• **Data provided**:
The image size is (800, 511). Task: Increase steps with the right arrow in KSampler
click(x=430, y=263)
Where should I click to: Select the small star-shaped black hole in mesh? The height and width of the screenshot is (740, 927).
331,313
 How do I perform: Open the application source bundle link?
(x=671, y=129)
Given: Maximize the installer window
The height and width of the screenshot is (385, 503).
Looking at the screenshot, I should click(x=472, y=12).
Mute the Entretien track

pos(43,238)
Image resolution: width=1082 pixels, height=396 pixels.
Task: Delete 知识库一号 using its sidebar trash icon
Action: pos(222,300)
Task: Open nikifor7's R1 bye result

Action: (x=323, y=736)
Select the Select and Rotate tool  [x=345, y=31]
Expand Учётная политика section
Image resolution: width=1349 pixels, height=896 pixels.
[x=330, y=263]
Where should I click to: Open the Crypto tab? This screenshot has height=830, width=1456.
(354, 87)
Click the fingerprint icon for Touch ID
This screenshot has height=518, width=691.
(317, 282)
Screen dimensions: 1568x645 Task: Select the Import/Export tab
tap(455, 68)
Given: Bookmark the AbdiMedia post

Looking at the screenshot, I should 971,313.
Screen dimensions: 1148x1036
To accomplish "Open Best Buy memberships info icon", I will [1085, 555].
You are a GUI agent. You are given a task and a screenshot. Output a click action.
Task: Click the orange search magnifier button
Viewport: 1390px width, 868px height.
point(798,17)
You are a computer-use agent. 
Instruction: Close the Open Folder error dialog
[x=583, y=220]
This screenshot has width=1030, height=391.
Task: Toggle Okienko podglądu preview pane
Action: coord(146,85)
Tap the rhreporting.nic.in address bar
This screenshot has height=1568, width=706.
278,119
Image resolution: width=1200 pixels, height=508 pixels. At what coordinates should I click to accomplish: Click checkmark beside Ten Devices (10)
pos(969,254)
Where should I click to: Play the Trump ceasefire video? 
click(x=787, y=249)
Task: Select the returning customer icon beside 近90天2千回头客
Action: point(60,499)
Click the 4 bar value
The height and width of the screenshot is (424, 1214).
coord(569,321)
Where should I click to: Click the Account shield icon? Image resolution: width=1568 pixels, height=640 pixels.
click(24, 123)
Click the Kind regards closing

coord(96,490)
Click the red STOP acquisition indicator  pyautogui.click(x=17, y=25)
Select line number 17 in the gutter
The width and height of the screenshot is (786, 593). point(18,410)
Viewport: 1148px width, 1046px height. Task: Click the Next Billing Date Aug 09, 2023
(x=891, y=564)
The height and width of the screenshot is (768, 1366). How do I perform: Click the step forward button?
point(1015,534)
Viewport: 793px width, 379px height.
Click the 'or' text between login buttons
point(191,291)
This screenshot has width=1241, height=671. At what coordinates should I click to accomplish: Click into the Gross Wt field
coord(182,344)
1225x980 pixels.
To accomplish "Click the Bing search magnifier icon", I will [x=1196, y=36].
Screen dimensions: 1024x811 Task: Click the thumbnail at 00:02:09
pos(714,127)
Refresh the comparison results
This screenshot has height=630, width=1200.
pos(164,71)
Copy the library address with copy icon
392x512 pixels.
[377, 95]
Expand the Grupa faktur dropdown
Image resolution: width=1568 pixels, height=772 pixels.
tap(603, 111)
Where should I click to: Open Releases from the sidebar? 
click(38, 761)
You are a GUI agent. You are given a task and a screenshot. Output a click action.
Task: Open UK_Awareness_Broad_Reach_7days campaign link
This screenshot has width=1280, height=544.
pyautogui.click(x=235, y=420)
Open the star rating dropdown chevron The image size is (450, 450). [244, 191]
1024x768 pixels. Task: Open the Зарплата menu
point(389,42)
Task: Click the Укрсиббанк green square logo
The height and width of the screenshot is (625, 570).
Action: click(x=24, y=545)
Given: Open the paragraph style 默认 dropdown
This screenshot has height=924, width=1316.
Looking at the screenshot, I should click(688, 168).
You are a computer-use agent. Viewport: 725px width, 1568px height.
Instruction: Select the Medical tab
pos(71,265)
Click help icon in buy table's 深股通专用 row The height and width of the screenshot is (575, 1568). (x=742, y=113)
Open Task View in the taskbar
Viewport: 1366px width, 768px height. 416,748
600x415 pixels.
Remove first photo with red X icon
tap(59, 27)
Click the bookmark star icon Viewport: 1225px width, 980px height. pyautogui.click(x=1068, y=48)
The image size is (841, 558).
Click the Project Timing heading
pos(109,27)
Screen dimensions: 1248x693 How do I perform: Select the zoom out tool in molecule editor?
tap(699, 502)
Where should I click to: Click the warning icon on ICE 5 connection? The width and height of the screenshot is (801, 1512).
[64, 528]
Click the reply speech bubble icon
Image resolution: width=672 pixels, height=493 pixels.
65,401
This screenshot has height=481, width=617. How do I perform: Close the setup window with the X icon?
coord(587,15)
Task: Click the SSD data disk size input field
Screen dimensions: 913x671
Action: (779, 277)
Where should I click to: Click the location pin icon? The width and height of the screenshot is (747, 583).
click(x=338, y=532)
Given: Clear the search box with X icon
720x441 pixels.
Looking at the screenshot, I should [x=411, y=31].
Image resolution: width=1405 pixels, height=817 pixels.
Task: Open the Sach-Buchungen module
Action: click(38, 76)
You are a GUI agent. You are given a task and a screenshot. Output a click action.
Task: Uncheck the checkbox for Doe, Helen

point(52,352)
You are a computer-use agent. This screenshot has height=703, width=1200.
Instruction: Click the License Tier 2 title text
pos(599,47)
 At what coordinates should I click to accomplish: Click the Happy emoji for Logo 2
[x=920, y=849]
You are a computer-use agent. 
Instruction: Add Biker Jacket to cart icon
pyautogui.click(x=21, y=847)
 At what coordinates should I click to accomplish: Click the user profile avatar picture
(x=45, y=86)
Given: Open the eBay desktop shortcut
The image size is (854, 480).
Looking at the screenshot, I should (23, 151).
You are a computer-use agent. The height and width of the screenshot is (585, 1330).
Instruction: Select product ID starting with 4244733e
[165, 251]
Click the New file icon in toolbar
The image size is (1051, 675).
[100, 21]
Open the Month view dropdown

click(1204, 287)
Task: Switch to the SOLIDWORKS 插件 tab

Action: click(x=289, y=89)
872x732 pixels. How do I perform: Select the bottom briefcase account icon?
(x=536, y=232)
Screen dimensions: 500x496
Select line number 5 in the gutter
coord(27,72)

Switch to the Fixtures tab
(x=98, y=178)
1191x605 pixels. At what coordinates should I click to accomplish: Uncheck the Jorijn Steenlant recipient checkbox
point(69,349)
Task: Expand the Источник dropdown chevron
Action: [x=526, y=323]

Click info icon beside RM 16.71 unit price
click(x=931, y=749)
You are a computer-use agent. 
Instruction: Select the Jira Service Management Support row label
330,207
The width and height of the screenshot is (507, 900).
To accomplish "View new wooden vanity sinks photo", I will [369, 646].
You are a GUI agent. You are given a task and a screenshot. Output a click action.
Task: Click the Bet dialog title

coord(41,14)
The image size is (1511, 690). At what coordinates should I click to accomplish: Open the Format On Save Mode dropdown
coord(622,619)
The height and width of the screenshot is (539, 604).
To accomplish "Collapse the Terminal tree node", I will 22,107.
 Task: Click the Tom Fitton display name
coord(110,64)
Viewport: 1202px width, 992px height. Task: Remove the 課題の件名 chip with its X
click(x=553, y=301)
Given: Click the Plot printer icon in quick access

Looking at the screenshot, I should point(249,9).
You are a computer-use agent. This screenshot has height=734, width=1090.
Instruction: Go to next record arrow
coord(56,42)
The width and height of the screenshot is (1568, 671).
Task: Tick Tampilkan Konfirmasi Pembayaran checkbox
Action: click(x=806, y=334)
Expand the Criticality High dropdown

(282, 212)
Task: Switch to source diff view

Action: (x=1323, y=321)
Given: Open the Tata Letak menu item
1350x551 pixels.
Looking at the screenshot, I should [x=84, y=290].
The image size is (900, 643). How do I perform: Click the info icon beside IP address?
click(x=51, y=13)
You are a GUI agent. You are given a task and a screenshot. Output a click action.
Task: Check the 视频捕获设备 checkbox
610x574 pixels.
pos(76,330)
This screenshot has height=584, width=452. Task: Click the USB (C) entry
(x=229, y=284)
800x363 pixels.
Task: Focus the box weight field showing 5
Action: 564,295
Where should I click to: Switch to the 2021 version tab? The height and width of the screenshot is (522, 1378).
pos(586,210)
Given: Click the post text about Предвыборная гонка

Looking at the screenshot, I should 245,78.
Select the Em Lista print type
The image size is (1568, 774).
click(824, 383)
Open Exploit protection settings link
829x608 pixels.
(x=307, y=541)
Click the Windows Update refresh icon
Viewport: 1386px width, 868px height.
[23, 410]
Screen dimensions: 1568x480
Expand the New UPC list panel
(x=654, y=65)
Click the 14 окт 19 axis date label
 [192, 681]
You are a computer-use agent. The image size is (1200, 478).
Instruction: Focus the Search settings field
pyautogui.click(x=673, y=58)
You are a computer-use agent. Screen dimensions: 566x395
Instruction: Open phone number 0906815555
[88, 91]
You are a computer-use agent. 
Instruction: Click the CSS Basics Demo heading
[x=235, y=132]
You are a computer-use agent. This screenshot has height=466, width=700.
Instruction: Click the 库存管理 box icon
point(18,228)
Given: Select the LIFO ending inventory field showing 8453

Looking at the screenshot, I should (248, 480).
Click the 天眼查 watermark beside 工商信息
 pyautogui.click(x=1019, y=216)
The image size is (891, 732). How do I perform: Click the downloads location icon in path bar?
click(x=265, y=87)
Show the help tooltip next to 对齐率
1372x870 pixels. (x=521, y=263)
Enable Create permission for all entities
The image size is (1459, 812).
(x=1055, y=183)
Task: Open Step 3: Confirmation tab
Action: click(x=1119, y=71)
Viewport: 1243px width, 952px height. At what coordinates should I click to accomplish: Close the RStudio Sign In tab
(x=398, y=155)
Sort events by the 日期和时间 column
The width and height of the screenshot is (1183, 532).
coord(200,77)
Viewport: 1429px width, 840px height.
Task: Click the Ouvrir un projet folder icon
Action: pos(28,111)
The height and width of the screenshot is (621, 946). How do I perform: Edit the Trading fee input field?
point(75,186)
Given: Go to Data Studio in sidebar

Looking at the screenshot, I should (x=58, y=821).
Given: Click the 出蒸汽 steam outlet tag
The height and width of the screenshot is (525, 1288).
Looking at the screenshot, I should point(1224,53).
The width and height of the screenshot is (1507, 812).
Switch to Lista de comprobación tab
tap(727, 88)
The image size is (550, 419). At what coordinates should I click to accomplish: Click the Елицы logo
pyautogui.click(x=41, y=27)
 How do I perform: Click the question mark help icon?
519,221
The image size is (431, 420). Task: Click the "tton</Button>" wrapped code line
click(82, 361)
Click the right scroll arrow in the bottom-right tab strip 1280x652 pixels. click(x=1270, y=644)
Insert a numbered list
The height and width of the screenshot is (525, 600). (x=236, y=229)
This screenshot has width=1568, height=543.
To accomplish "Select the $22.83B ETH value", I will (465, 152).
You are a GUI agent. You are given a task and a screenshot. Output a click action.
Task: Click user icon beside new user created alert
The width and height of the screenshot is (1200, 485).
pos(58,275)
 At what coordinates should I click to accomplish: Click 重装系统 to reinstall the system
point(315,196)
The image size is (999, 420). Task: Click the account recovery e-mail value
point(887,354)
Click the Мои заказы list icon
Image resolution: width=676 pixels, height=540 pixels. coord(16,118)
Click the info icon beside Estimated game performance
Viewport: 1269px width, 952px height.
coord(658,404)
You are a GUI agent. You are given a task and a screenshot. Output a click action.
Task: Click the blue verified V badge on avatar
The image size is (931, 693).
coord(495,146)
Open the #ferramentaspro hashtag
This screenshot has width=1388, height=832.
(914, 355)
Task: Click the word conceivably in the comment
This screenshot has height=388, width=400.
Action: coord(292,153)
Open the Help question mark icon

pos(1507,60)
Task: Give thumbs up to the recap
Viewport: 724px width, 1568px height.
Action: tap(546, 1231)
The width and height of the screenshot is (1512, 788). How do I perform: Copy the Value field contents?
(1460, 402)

• **Task brief**:
Working from the records above, find how many lines contain the string "magnifier" and answer with the bare number.

• **Result of this task**:
2